0

We have one deployment that consists of only one pod (with service and ingress). It is using a Docker container that executes a custom run script as its command.

When we roll out a new version, image is pulled, new pod is created and that script is started. At that point that new pod is "Running" and old pod is "Terminated" because number of desired pods is still 1.

However, this is the meat of our problem, is that this run script can sometimes take a few minutes to finish. It includes some DB migrations and other stuff that cannot be done during build (ie put in Dockerfile).
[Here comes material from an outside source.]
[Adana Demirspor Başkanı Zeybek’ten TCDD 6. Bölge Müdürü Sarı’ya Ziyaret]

This results that our new pod is running for a few minutes, but isn't ready to serve requests, resulting in some downtime of our service.

My question is - is there a way to "delay" the termination of an older pod to prevent this? Or delay the flagging of new pod as "Running"?

I know the ideal solution is to have more than 1 pods, but that is (currently) not possible as the service in question is not entirely stateless. But even if it were, if we had, for example, 3 pods, they would all enter "Running" state without actually finishing the tasks and yet again causing some (albeit smaller) downtime.

How should I deal with this kind of problem?

Kortemy
  • 103
  • 1

1 Answers1

0

I'm not 100% sure if you can delay a pod from terminating till jobs are done but you can set a check to make sure a pod is fully ready for work. There are two types of checks liveness and readiness

https://kubernetes.io/docs/tasks/configure-pod-container/configure-liveness-readiness-probes/

liveness is when you have an app that just stops accepting traffic for some reason and a restart might fix the issue.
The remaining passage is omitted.